Hat tip to the rock band Chicago for this morning’s title!  Interesting piece in the Tennessean this morning titled “Commercial Real Estate Unlikely to Recover Soon.”  It’s a short Q & A that hits a couple of “ya think?!” items that are being overlooked in the crowd that is wandering through the fields of “green shutes.”  First, credit is still frozen solid.  Unless you bring a very powerful balance sheet and a lot of liquidity to the table you are not going to get a loan, you are not going to get re-financed.  The second “ya think?!” point is this: vacancy is bad!  Unemployment means fewer people sitting in office cubicles.  It means fewer trips to the strip mall.  It means one bedroom renters doubling up…these ripple effects are still working their way into the system.  The article cites:

Marcus & Millichap Real Estate Investment Services projects U.S. vacancy rates this year will hit 17.6 percent for office space, 11 percent for retail, 12.6 percent for industrial and 8.2 percent for apartments.
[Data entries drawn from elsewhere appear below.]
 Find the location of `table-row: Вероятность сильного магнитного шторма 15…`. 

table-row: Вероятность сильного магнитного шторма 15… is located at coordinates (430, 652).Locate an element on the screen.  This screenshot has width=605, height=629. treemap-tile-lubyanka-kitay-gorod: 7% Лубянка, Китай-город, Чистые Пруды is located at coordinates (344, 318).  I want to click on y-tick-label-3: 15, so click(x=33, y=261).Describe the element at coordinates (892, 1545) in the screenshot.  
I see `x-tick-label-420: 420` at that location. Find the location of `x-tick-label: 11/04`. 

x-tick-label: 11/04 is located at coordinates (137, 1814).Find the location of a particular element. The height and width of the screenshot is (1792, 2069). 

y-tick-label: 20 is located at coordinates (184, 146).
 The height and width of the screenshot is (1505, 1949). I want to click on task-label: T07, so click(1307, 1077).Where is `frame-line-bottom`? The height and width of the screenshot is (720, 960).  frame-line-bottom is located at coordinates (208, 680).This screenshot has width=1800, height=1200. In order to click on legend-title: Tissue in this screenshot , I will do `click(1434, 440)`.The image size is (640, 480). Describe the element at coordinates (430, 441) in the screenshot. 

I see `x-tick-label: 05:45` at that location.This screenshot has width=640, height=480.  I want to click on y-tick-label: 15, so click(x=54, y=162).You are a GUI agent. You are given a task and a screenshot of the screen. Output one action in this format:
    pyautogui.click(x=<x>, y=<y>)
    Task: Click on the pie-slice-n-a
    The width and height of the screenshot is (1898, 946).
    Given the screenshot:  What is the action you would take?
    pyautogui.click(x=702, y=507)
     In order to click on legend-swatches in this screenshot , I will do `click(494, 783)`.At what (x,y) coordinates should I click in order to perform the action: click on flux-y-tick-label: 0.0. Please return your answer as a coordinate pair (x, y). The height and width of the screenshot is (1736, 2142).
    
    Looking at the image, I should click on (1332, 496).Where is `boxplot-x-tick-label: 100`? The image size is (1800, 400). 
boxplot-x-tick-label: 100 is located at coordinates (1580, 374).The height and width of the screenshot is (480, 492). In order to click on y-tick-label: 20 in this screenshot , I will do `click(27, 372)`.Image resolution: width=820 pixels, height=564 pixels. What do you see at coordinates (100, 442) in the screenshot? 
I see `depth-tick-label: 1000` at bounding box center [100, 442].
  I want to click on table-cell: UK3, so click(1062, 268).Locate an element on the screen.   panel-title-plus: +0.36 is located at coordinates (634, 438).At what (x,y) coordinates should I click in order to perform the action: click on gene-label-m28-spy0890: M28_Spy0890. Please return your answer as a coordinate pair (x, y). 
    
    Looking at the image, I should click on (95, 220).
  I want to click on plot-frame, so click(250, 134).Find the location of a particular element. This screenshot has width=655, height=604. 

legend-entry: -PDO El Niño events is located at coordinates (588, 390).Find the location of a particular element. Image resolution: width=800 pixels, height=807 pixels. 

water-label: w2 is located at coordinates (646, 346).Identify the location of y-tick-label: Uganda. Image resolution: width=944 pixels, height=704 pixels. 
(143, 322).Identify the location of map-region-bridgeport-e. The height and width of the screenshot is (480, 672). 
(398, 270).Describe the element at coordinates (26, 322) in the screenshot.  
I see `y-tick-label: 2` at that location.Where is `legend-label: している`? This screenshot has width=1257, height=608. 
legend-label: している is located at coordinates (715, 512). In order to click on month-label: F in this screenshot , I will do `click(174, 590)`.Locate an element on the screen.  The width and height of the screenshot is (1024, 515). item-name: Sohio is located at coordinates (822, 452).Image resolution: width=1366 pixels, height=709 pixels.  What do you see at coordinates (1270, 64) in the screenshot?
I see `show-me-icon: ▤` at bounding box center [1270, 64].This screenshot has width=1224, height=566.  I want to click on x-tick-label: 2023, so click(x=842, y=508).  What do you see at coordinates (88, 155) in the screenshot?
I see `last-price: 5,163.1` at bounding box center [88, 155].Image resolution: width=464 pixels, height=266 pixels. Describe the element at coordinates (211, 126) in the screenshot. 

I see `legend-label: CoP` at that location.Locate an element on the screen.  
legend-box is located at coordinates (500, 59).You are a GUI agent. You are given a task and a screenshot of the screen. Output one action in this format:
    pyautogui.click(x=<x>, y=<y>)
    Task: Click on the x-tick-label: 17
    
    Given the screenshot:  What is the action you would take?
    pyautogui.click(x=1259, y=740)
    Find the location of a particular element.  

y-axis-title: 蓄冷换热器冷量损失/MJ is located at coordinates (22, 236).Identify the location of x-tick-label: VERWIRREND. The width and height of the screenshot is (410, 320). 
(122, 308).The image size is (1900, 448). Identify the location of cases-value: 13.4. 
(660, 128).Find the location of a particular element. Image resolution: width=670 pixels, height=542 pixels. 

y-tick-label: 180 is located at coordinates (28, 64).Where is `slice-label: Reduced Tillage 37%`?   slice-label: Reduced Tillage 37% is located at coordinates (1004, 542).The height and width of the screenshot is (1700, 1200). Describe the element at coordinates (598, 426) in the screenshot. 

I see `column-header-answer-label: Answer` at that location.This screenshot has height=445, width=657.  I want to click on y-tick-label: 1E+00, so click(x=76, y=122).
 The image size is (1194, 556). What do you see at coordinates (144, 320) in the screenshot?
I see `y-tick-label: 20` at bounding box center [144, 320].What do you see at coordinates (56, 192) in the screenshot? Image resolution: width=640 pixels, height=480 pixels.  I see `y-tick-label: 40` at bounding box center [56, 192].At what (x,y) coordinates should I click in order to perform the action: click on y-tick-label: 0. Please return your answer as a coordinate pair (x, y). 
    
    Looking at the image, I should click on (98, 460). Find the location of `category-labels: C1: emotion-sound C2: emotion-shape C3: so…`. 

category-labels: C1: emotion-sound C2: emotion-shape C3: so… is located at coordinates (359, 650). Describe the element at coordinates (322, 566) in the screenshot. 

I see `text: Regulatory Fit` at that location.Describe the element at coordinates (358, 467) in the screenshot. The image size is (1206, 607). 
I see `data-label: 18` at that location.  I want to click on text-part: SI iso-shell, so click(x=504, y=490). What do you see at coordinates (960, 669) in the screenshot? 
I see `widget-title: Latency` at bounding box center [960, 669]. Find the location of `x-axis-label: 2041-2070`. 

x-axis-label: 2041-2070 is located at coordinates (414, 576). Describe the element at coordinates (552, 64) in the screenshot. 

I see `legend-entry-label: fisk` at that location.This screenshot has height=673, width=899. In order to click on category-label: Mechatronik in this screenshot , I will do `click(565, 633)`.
Two years ago, the vacancy rate was 12.6 percent for office space, 7.2 percent for retail, 9.4 percent for industrial and 5.7 percent for apartments.

All that vacancy translates into fewer rental dollars coming into the owners’ pockets.  In that environment only the very strong survive.  We may be bottoming out on the single-family side with home sales showing modest improvements in June.  This movement upward in velocity is due more to rational pricing than easier lending or optimism about the future.  We started with Chicago, I end with Frost: “and miles to go before I sleep.”

Quick update – just saw this from The Capital Markets Update over at Urban Land:

Real estate capital markets remain in poor condition. CMBS issuance finally moved off the zero mark, with a miniscule $0.6 billion of CMBS issuance activity in June, according to Commercial Mortgage Alert, after 11 straight months of nothing at all. CMBS delinquency rates, according to Trepp, LLC, rose from 2.77 percent in May to 4.07 percent in June, although Trepp reports this is strongly affected by General Growth Properties’ 30-day delinquencies. Trepp estimates that, excluding GGP, delinquency rates are in the mid-3 percent range, still continuing the steep increase that has occurred over the past several months and that is expected to continue.

The REIT sector showed a -3.7 percent return for June, following three months of positive returns; total returns for the past year are -43.3 percent. The NCREIF Property Index turned in a dismal first quarter (second-quarter numbers are due out toward the end of July), with total returns of -7.3 percent, primarily due to rapid depreciation.

The midpoint of commercial mortgage rate spreads over ten-year Treasuries, tracked by Cushman Wakefield Sonnenblick Goldman, remains relatively high as of the end of June, and unchanged since May.

Property sales volumes were down again in May, according to Real Capital Analytics; the sales volume stood at $2.3 billion in May as compared to $2.4 billion in April, both well below the $9.7 billion in May 2008. Capitalization ratesremained largely unchanged in May; overall cap rates stood at 7.15 percent in May, up from 6.76 percent for the same month a year ago. Cap rates remain below the historic norm of 7.62 percent since 2001, but are expected to rise in the foreseeable future.